Of course, no part of this saga took place without emotional turmoil. I felt totally out of my depth. One day in Dakar, I confessed my turmoil to my teaching assistant, a gentle-voiced and pragmatic lady named Brooke. She saw the tears start to well up, and she said, “Let’s take a walk.”
Remember my mad dashes across the busy highway to class? Well, on either side of the highway were staircases leading to nowhere. They had started to build a bridge for pedestrians to cross the highway, but had abandoned the project halfway through, when corruption drained all the money from the budget. Brooke led me to the top of one of the staircases; under cover of the highway noise, a nice private place to talk and cry it out.
After I was finished, she took me to the corner store, and bought me an ice cream bar. In retrospect, that was the best (only?) thing she possibly could have done. I calmed down. I ate my ice cream bar.
So when I read hysterical essays on the evils of “voluntourism,” sometimes I think, “Gee, I wish I could buy the person who wrote this an ice cream bar.” Because yes, it’s all true. Foreigners really do suck at solving other country’s problems. You shouldn’t do volunteer work without considering the context of patriarchy, white supremacy, and wealth inequality. But good lord, stop taking yourself so seriously. You are no more the white destroyer of the world than you are the white savior of it.

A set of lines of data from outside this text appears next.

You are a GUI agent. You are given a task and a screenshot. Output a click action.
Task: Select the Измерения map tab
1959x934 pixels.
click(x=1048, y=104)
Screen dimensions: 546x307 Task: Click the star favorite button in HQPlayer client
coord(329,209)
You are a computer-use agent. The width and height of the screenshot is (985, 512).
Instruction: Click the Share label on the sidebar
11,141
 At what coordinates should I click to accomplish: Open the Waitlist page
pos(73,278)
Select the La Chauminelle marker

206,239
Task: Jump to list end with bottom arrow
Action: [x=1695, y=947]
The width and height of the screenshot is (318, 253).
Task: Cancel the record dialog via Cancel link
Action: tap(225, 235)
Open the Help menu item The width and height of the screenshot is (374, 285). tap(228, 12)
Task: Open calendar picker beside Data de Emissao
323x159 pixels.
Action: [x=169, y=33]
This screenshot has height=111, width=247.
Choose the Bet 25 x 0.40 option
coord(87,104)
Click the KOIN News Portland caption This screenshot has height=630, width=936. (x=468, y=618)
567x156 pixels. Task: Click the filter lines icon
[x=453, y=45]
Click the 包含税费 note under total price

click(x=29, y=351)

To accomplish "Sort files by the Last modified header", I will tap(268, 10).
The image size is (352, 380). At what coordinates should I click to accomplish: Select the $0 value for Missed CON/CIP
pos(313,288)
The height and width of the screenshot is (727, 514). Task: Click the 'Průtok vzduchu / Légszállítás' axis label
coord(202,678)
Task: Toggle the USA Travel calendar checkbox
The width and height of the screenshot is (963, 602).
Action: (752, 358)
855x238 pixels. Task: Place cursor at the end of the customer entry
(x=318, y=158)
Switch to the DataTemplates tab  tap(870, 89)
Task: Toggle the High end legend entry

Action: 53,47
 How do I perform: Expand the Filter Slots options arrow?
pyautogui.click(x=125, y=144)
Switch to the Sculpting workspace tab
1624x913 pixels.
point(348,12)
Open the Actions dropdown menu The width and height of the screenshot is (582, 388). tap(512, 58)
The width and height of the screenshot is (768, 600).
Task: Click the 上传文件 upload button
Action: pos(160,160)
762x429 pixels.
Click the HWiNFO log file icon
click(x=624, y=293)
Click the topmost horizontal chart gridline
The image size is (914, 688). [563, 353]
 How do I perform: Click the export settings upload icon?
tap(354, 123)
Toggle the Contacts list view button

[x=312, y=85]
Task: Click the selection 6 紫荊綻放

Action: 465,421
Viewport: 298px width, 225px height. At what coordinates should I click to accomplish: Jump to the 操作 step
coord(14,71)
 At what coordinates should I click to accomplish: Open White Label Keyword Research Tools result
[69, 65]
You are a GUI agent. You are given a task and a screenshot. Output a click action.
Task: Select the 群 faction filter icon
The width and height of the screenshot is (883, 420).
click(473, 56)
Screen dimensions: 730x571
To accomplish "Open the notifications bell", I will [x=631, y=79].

Ultimately, going to Senegal was the best thing that ever happened to me. Not because I made a huge difference and saved the world. Not because I learned the secret to ecovillage world domination. But because going there taught me I wasn’t perfect, and never would be.
I came home knowing how to laugh at myself, and it’s made life generally more bearable. For me, and probably also for the nice folks who have to put up with me.